→ **HOW TO COMPLETE THIS TASK**: Your reply should be the records below, duplicated exactly, with any picture removed.

** Opening SUPPLIED MATERIAL block **

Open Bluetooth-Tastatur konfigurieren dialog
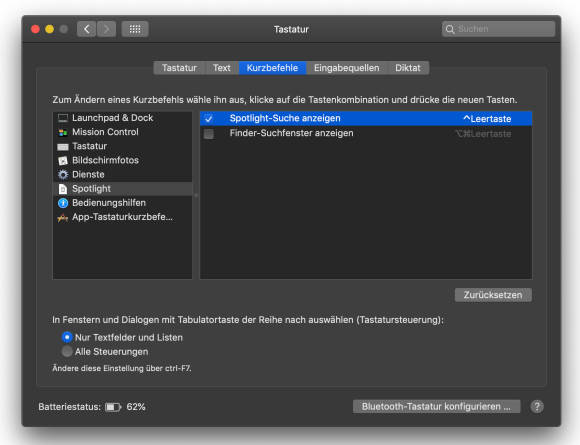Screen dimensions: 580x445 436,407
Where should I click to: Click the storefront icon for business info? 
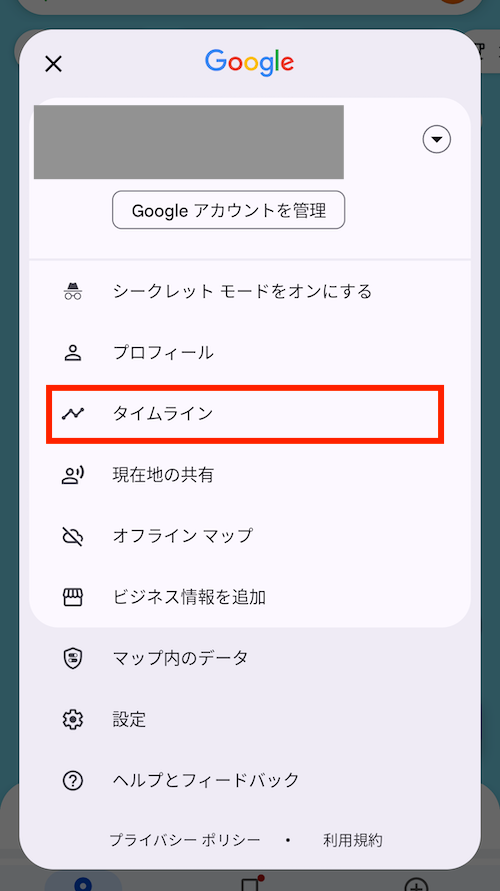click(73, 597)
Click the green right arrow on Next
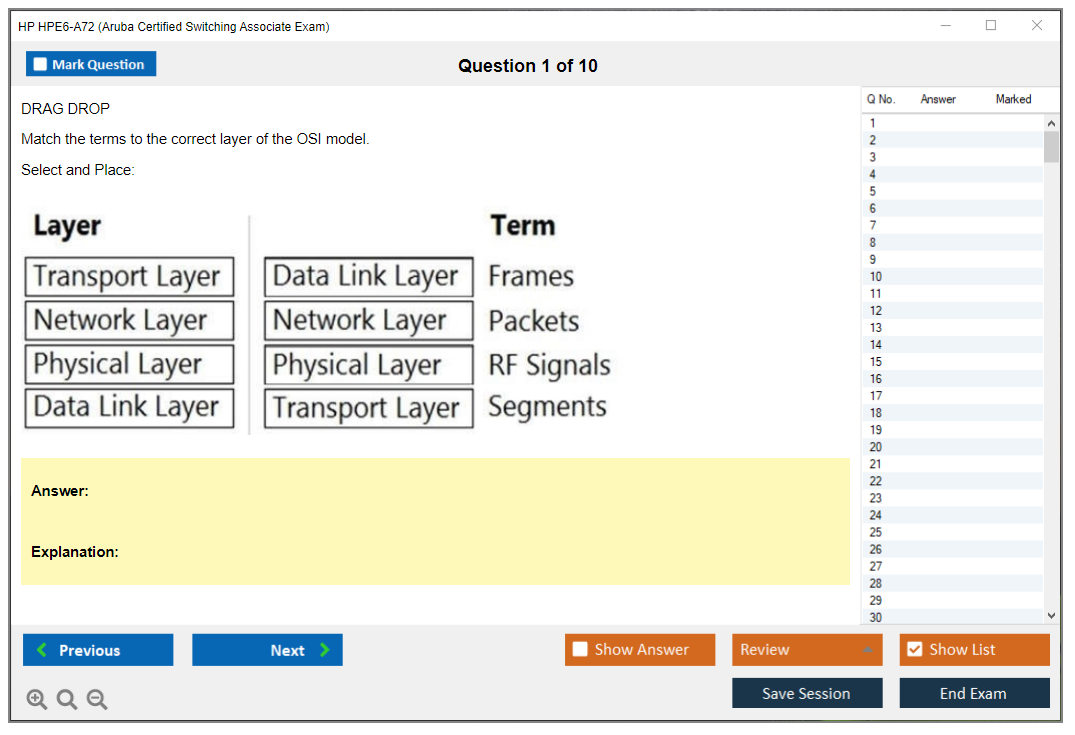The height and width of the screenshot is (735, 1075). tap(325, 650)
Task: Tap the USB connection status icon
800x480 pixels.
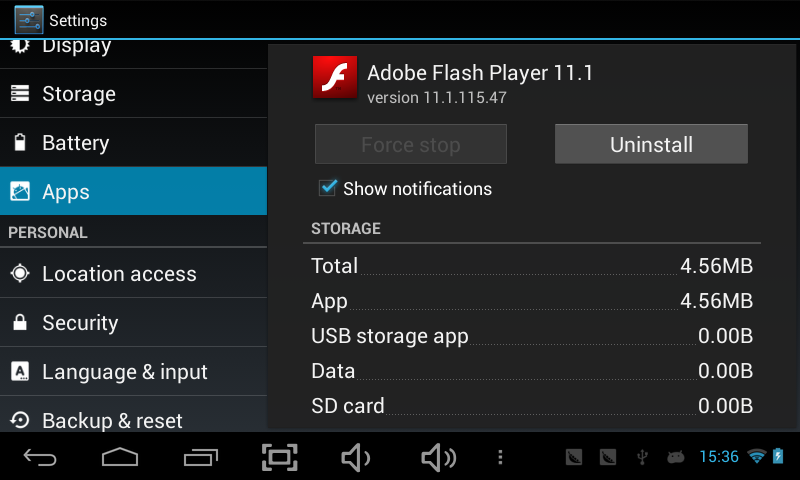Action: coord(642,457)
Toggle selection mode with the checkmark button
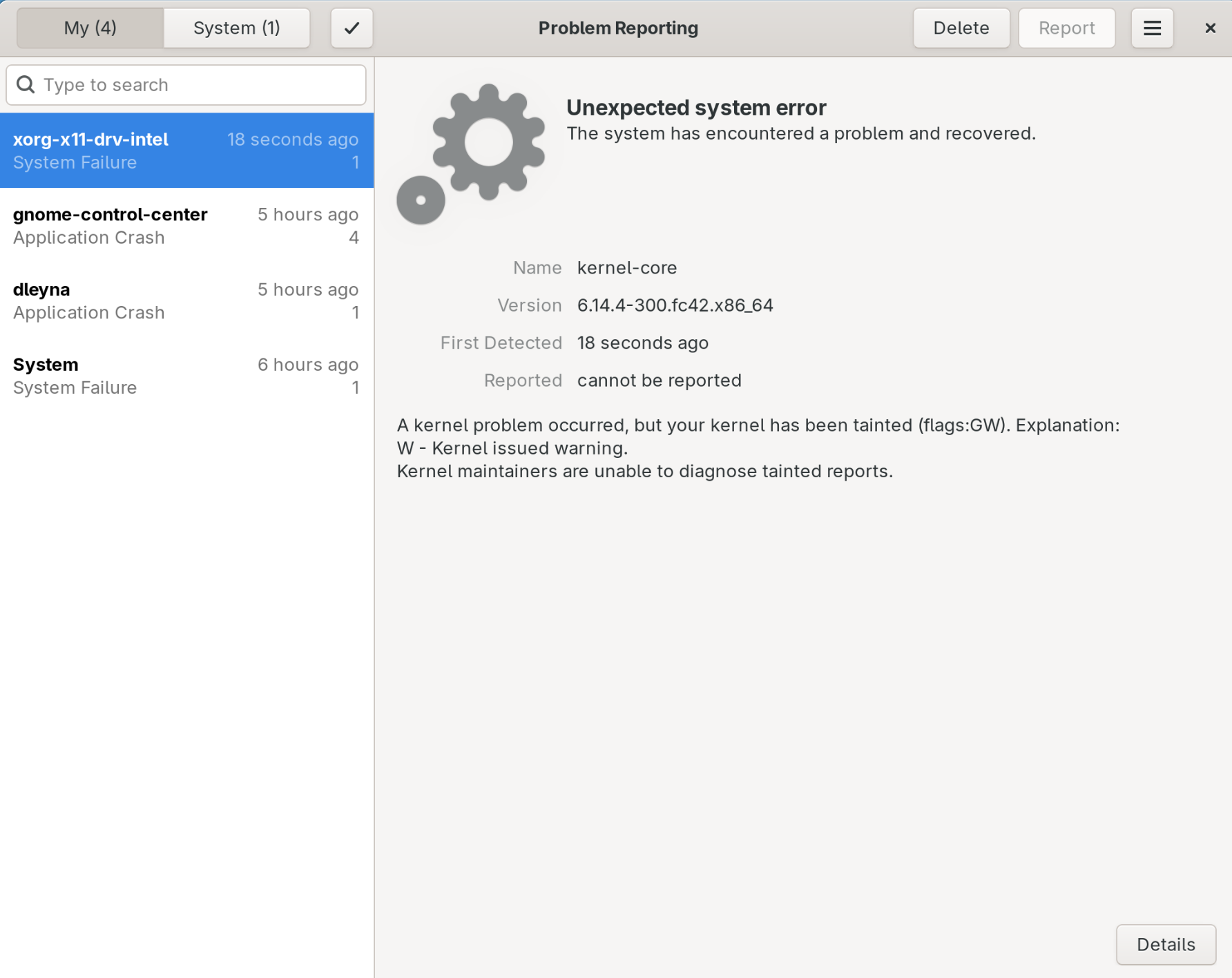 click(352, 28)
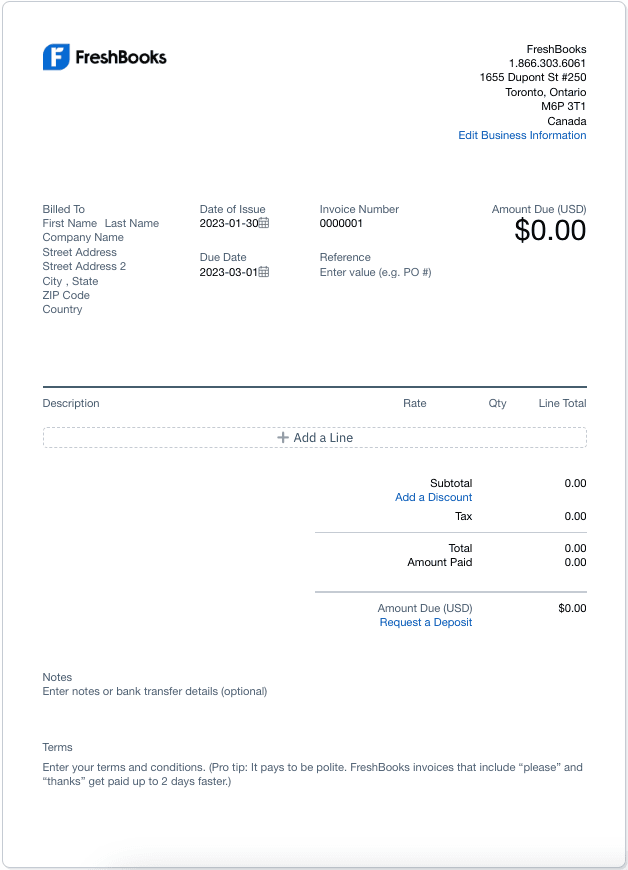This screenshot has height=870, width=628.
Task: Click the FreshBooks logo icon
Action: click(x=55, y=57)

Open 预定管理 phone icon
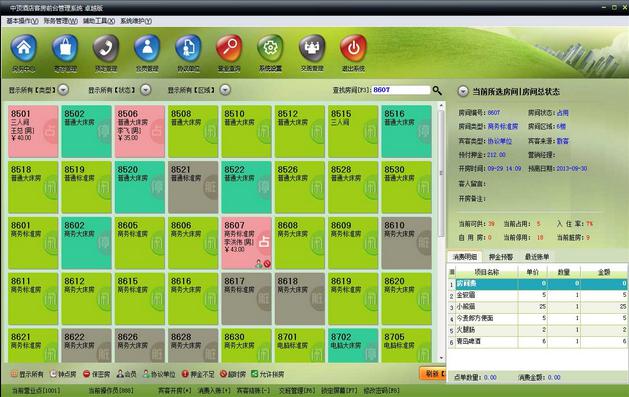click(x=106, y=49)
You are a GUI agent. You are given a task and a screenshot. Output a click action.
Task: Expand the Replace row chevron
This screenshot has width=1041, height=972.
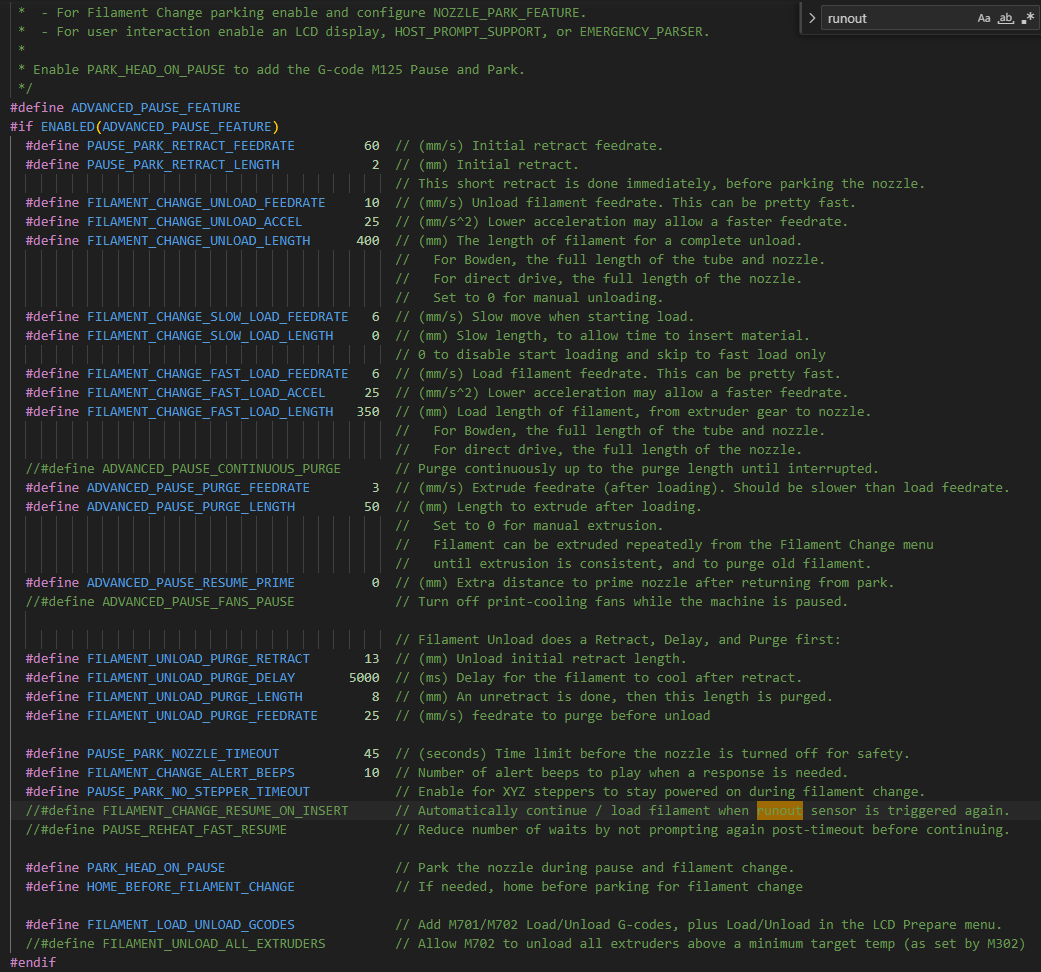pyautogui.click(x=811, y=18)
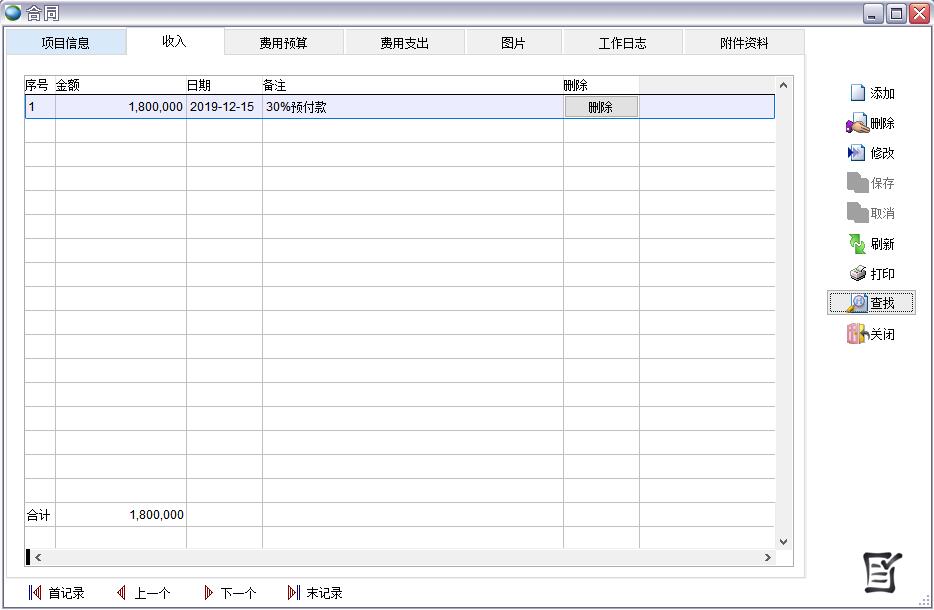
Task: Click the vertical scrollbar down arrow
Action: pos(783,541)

** Closing SUPPLIED MATERIAL block **

→ **RESPONSE AREA**:
Open Bluetooth-Tastatur konfigurieren dialog
Screen dimensions: 580x445 436,407
Where should I click to: Click the storefront icon for business info? 
click(73, 597)
Click the green right arrow on Next
The height and width of the screenshot is (735, 1075). tap(325, 650)
Task: Tap the USB connection status icon
800x480 pixels.
Action: coord(642,457)
Toggle selection mode with the checkmark button
 click(352, 28)
This screenshot has height=870, width=628.
Task: Click the FreshBooks logo icon
Action: click(x=55, y=57)

Open 预定管理 phone icon
click(x=106, y=49)
You are a GUI agent. You are given a task and a screenshot. Output a click action.
Task: Expand the Replace row chevron
This screenshot has width=1041, height=972.
pyautogui.click(x=811, y=18)
Task: Click the vertical scrollbar down arrow
Action: pos(783,541)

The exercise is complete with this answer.